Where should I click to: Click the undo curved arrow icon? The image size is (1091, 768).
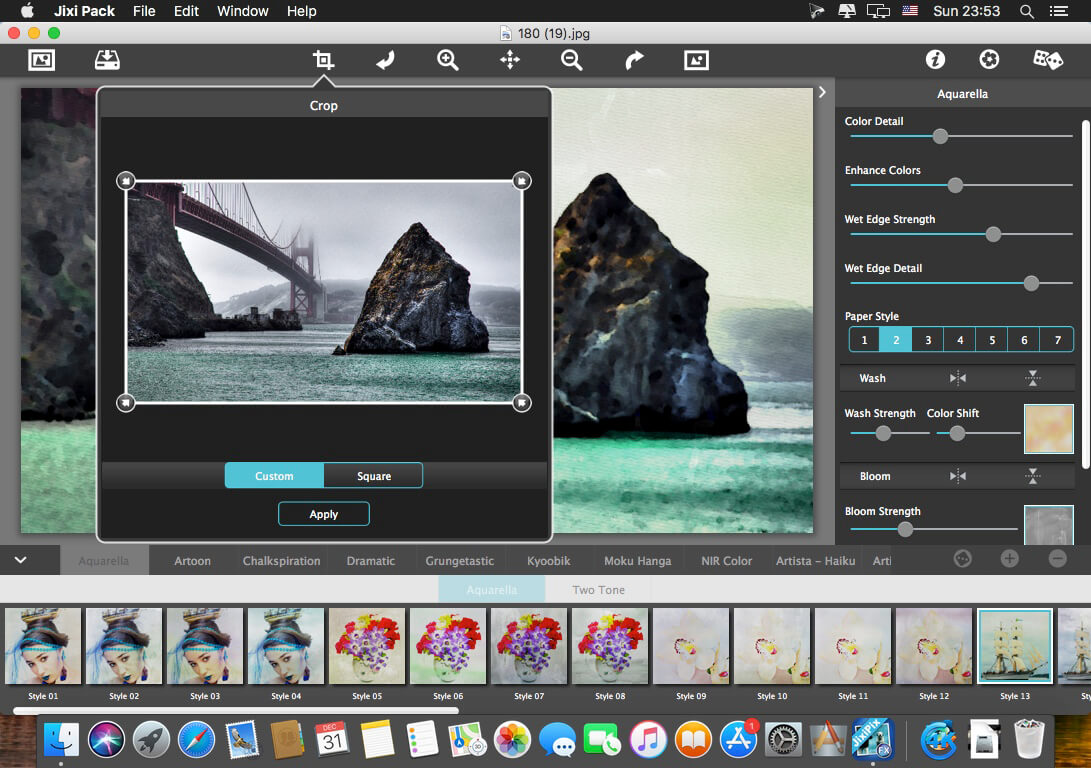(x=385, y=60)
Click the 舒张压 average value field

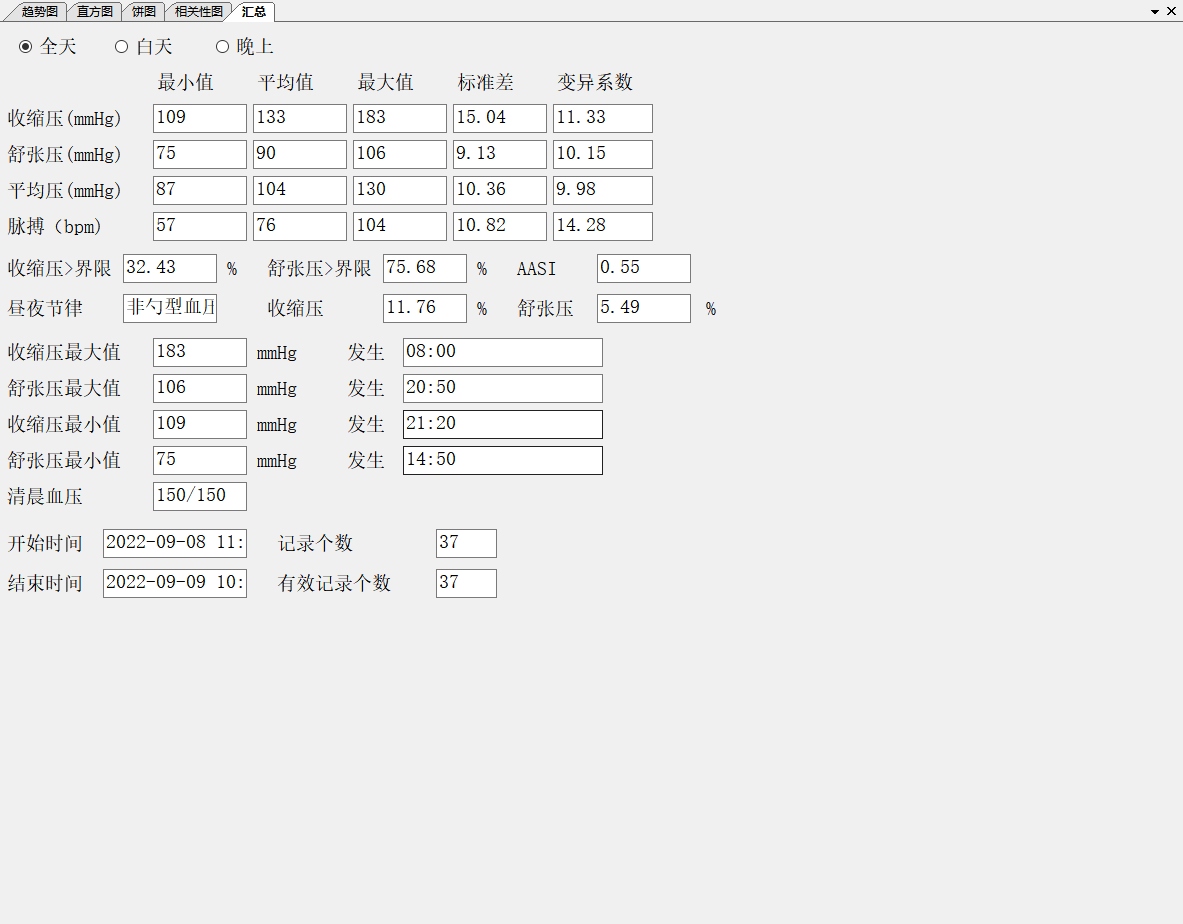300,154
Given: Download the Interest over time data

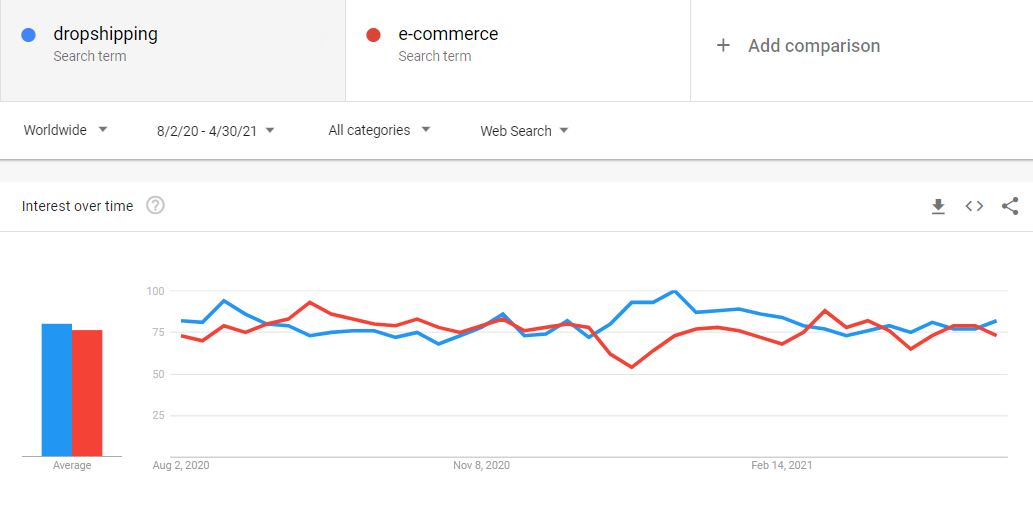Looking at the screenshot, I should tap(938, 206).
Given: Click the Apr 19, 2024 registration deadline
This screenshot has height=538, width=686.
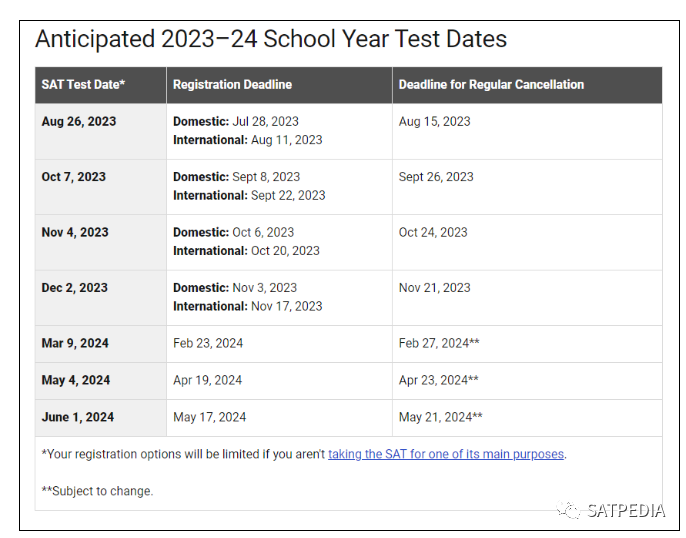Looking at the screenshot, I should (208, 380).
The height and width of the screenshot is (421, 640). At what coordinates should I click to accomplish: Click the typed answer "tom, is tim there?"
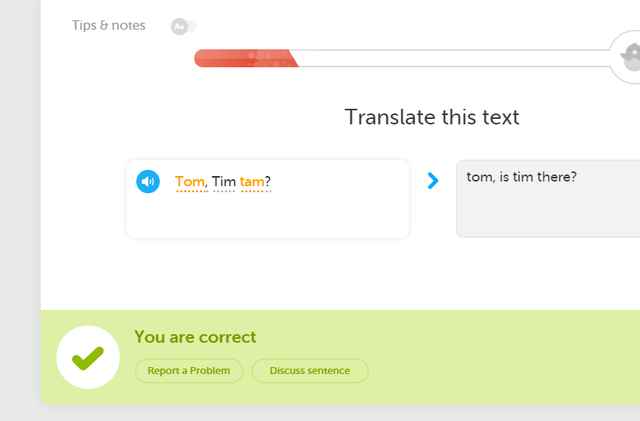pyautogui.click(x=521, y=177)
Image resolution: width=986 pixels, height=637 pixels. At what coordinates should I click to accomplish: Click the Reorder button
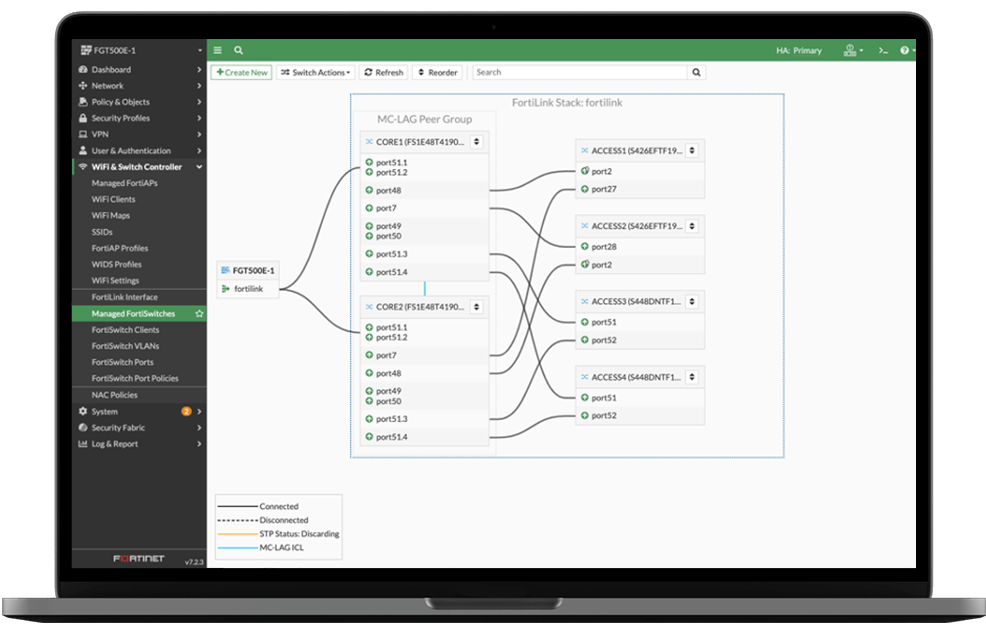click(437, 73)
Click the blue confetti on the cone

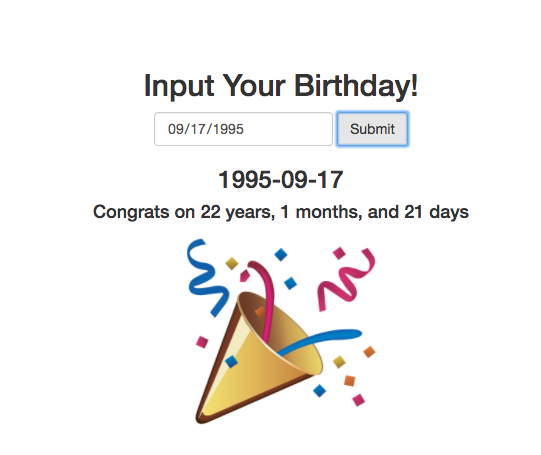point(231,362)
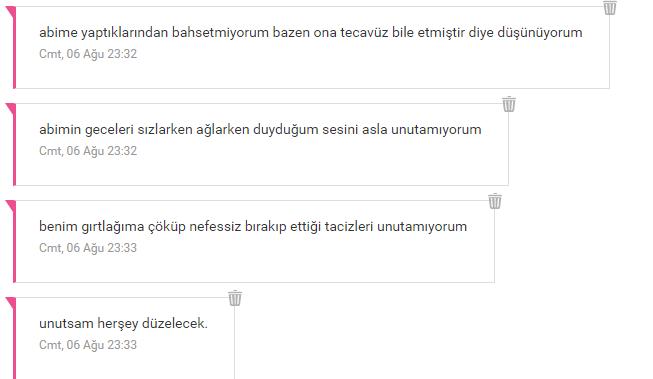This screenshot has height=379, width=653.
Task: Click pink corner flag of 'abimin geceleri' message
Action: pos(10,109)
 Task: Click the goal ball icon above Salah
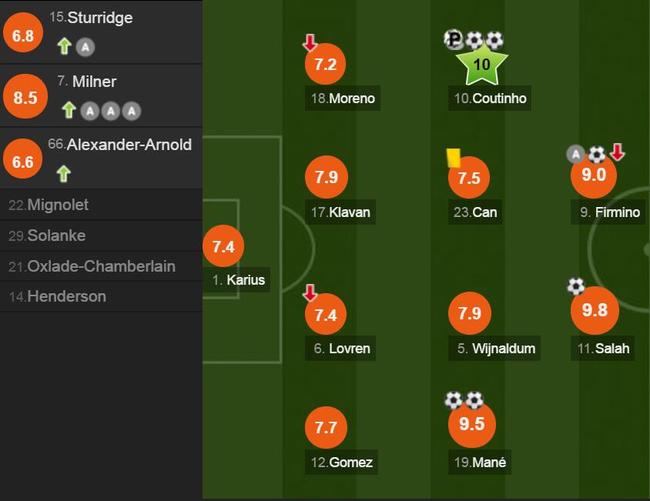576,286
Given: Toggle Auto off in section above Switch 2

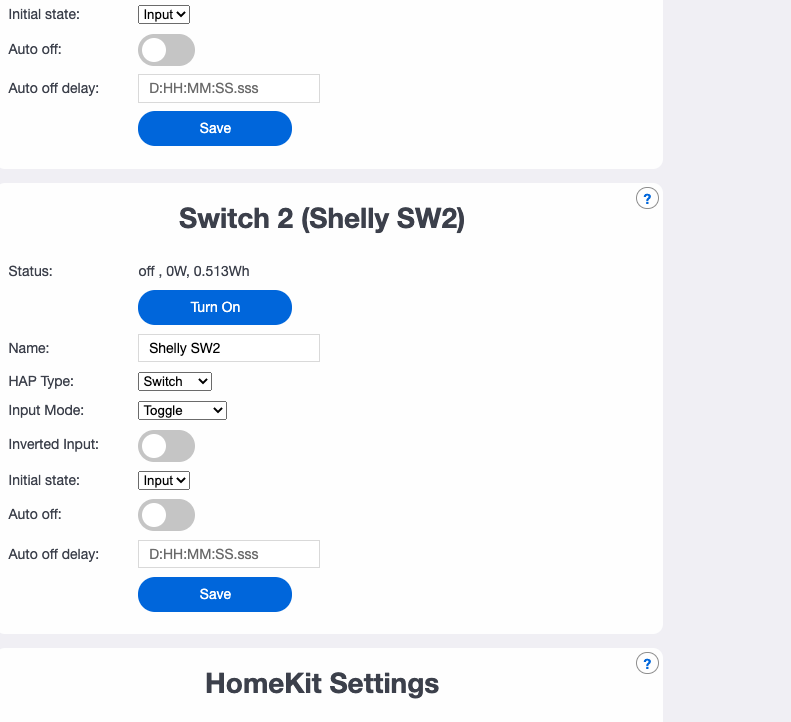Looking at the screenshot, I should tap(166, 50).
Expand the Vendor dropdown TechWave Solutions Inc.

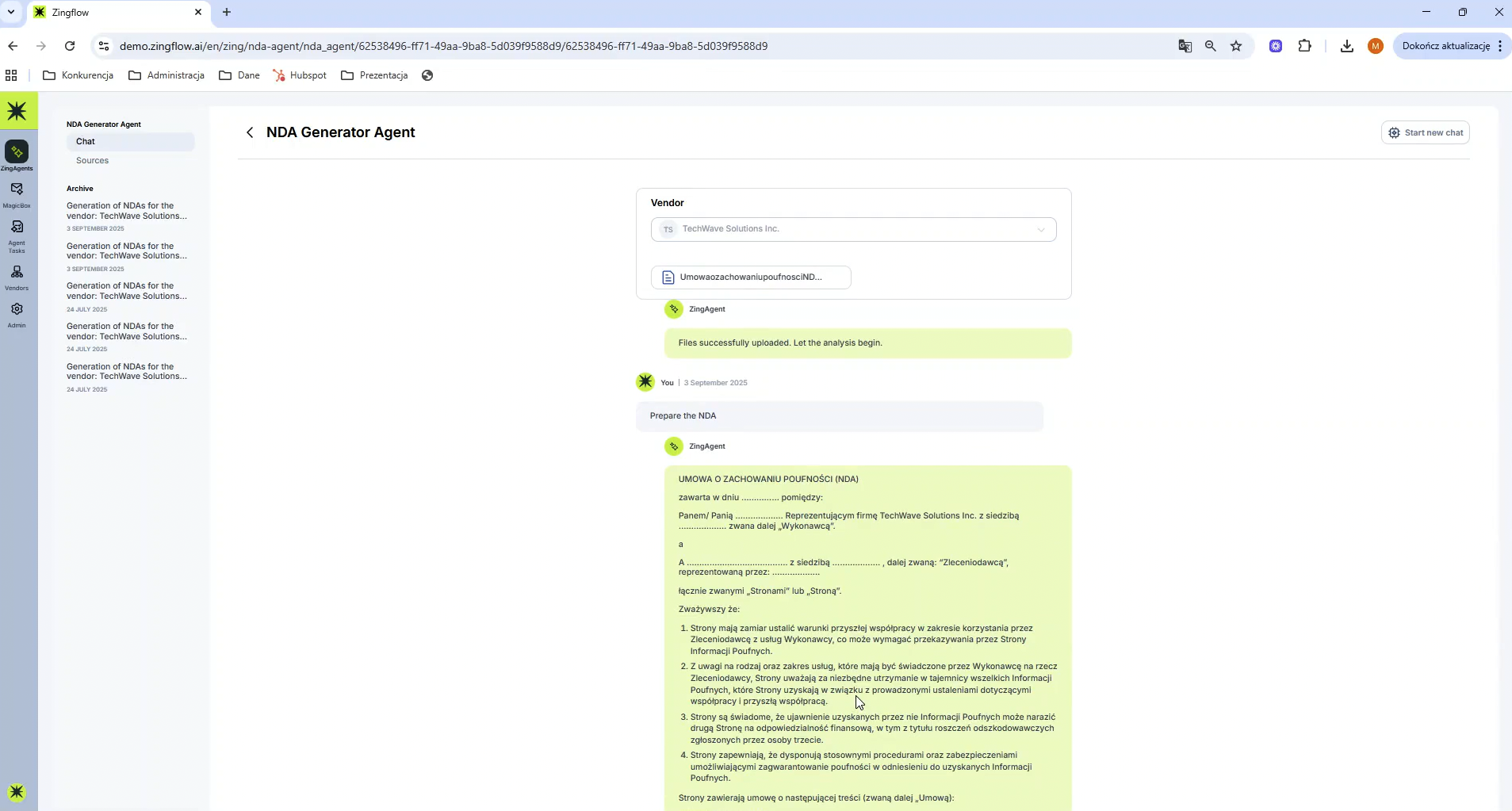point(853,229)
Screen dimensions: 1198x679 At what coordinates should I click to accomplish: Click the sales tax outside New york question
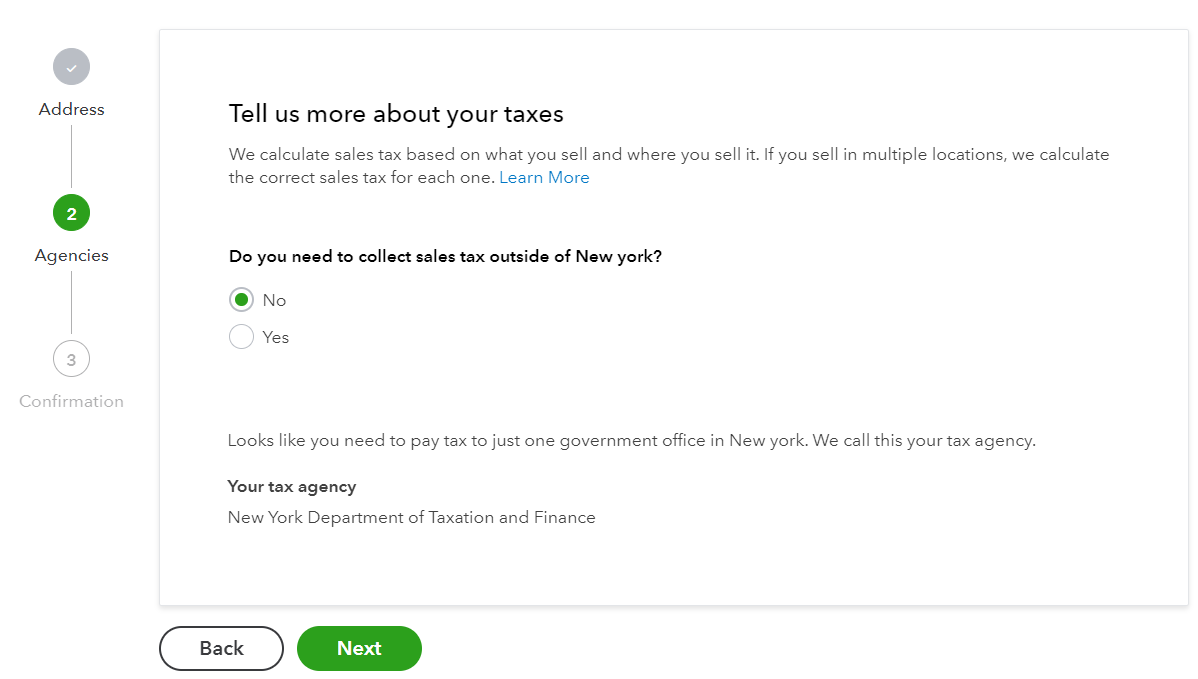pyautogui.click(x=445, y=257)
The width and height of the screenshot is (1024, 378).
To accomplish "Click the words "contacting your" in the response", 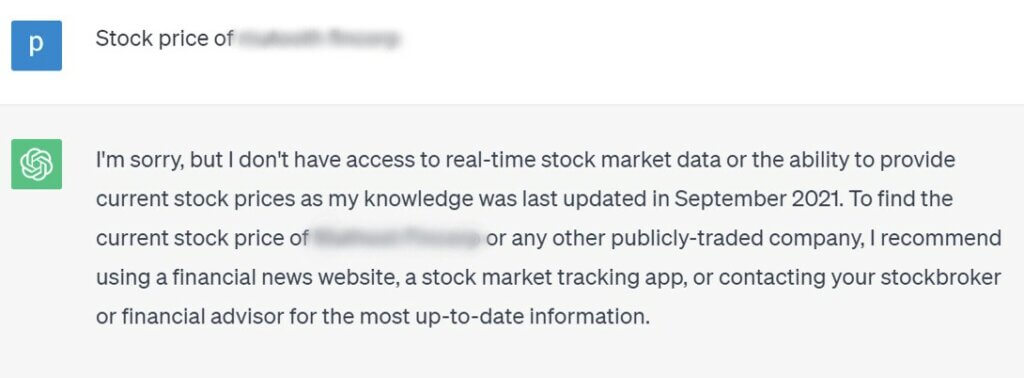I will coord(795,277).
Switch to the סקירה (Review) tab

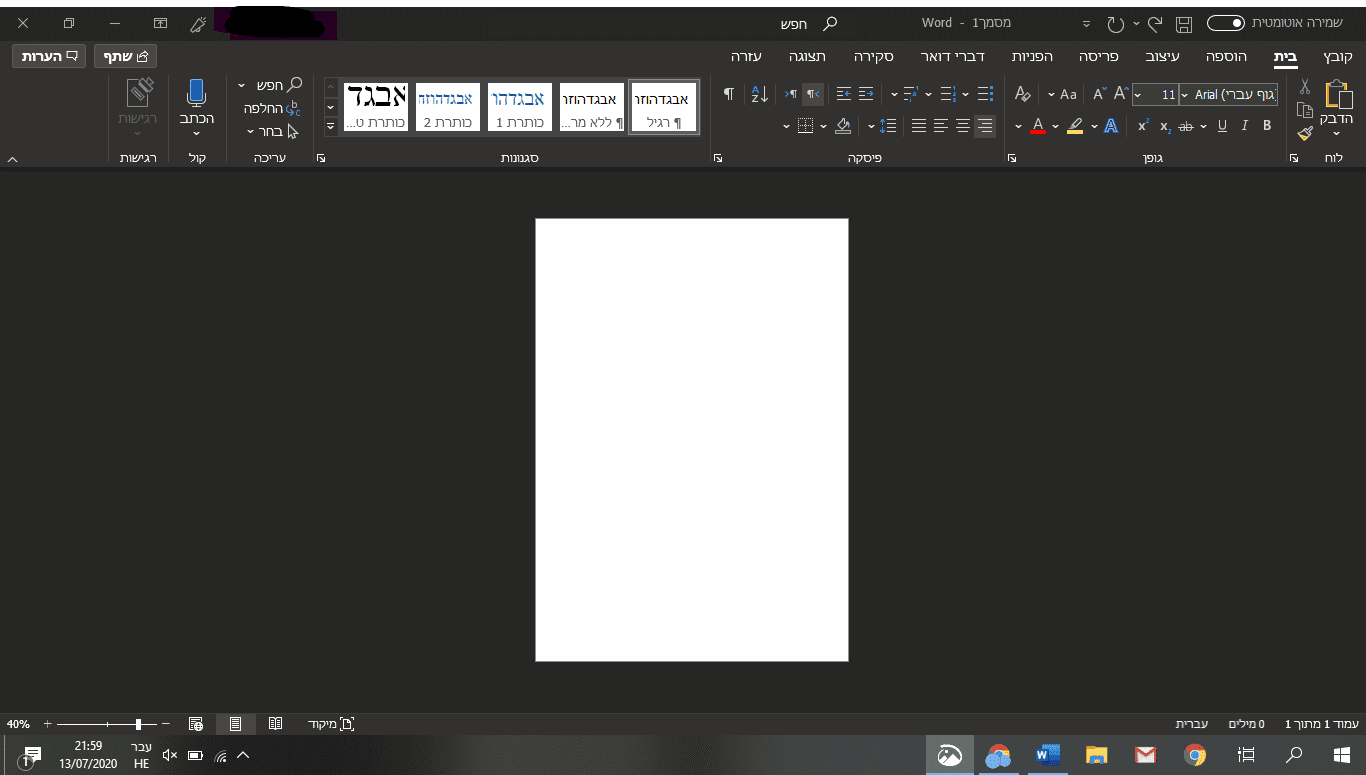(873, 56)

★ ★ ★ ★

_Required work_
Your answer must be the lines from the opening line of the entries through the line holding "The width and", written out exactly and without any picture.

_Answer for the task_
Where should I click to: Click the undo curved arrow icon? The image size is (1091, 768).
(x=385, y=60)
Click the 舒张压 average value field

300,154
Given: Download the Interest over time data

Looking at the screenshot, I should tap(938, 206).
Given: Click the Apr 19, 2024 registration deadline
This screenshot has height=538, width=686.
Looking at the screenshot, I should (208, 380).
The height and width of the screenshot is (421, 640). At what coordinates should I click to accomplish: Click the typed answer "tom, is tim there?"
pyautogui.click(x=521, y=177)
Image resolution: width=986 pixels, height=637 pixels. At what coordinates should I click to accomplish: Click the Reorder button
click(437, 73)
Click the blue confetti on the cone

point(231,362)
This screenshot has height=379, width=653.
Task: Click pink corner flag of 'abimin geceleri' message
Action: pos(10,109)
 Task: Click the goal ball icon above Salah
576,286
Given: Toggle Auto off in section above Switch 2

Looking at the screenshot, I should tap(166, 50).
Expand the Vendor dropdown TechWave Solutions Inc.

point(853,229)
Screen dimensions: 1198x679 At what coordinates should I click to accomplish: Click the sales tax outside New york question
pyautogui.click(x=445, y=257)
The width and height of the screenshot is (1024, 378).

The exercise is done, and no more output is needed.